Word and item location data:
══════════

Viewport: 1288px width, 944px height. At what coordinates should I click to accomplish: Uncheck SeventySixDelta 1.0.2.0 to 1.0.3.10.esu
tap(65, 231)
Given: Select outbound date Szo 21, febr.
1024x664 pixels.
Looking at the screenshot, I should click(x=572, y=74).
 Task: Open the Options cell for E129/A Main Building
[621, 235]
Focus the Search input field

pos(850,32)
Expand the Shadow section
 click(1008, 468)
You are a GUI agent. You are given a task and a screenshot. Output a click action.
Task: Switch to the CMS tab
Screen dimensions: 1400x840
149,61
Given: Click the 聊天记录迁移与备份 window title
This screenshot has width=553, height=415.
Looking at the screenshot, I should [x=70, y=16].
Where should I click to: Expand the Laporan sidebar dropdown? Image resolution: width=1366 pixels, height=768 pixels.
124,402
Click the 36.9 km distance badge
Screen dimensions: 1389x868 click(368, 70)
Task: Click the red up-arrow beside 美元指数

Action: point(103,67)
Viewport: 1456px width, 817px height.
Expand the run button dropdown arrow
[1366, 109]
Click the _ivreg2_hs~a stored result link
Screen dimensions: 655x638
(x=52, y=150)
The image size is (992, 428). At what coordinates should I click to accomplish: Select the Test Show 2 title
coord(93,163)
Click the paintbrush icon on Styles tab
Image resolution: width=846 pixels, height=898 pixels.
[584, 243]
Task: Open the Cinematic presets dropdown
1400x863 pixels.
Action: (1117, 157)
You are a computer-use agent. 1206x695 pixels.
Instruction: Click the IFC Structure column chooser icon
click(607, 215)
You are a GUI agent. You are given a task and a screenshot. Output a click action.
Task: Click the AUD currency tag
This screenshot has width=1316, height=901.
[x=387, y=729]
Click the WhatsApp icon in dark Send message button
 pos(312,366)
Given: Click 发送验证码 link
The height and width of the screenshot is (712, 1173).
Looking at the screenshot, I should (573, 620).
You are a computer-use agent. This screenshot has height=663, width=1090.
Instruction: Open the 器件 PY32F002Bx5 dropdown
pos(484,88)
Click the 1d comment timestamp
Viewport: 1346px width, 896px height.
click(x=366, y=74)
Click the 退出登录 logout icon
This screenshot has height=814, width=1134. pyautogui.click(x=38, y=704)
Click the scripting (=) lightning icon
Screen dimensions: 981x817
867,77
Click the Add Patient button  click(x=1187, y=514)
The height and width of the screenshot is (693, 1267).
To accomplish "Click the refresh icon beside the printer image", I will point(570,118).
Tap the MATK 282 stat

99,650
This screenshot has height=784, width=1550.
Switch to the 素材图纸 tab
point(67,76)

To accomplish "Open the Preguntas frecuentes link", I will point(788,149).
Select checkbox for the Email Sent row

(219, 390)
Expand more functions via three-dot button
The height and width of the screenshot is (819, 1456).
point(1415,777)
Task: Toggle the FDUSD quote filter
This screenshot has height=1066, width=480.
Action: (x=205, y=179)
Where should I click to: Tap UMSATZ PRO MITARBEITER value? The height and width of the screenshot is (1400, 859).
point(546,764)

══════════

Task directions: Rewrite the items from the line containing "Given: Click 发送验证码 link" through the end, changing "Tap" to "Press" and leaving everything else the same.

Response for this exercise:
Given: Click 发送验证码 link
The height and width of the screenshot is (712, 1173).
Looking at the screenshot, I should (573, 620).
You are a computer-use agent. This screenshot has height=663, width=1090.
Instruction: Open the 器件 PY32F002Bx5 dropdown
pos(484,88)
Click the 1d comment timestamp
Viewport: 1346px width, 896px height.
click(x=366, y=74)
Click the 退出登录 logout icon
This screenshot has height=814, width=1134. pyautogui.click(x=38, y=704)
Click the scripting (=) lightning icon
Screen dimensions: 981x817
867,77
Click the Add Patient button  click(x=1187, y=514)
The height and width of the screenshot is (693, 1267).
To accomplish "Click the refresh icon beside the printer image", I will point(570,118).
Press the MATK 282 stat

99,650
This screenshot has height=784, width=1550.
Switch to the 素材图纸 tab
point(67,76)

To accomplish "Open the Preguntas frecuentes link", I will point(788,149).
Select checkbox for the Email Sent row

(219, 390)
Expand more functions via three-dot button
The height and width of the screenshot is (819, 1456).
point(1415,777)
Task: Toggle the FDUSD quote filter
This screenshot has height=1066, width=480.
Action: (x=205, y=179)
Where should I click to: Press UMSATZ PRO MITARBEITER value? The height and width of the screenshot is (1400, 859).
point(546,764)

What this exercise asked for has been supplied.